The study also suggests that the leaf point technology scientists had once attributed to Neanderthals was used by humans.
ranis cave excavation site (Tim Schüler via Springer Nature)© Tim Schüler via Springer Nature
“It’s a thoroughly skilled process to make those things,” Hawks said of leaf points, which are flakes of rock thinned into the shape of an olive leaf. “The fact that people invested the energy to make that beautiful thing -- tells us about their social system. It tells us they were not living hand to mouth. They had time to invest.”
The fate of Neanderthals has been a subject of hot debate. Did a shift in climate doom them? Did humans kill them off? Did they simply get absorbed into humanity as the species interbred?
Today, depending on their ancestry, many people still have a sliver of Neanderthal DNA in their genetic code.
More complicated genetic testing of the Ranis bone fragments, a project that is underway, could identify whether there are traces of Neanderthal genes in the recently discovered bone fragments.

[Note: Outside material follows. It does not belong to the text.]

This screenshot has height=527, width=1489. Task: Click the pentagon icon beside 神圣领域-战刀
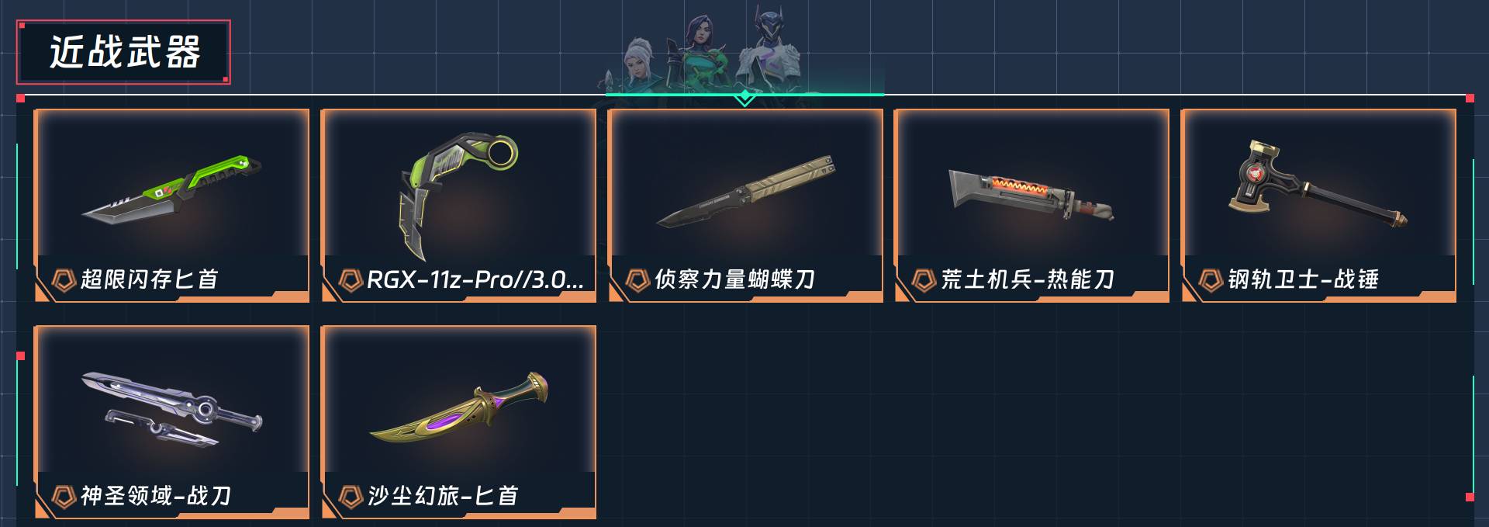[x=62, y=496]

“The big question — is there Neanderthal DNA? Did these humans potentially intermix with Neanderthals?” Zavala said.
Answers to questions like these in Ranis could help answer the questions intrinsic to our species’ existence, the researchers say.
“It goes after this question — what makes us human. 100,000 years ago, throughout the globe, there were multiple kinds of hominins on the planet,” Zavala said, referring to mankind’s close genetic relatives.
“Now, it’s just us. Why did that happen? How did evolution get to where we are and what does that mean for our future?”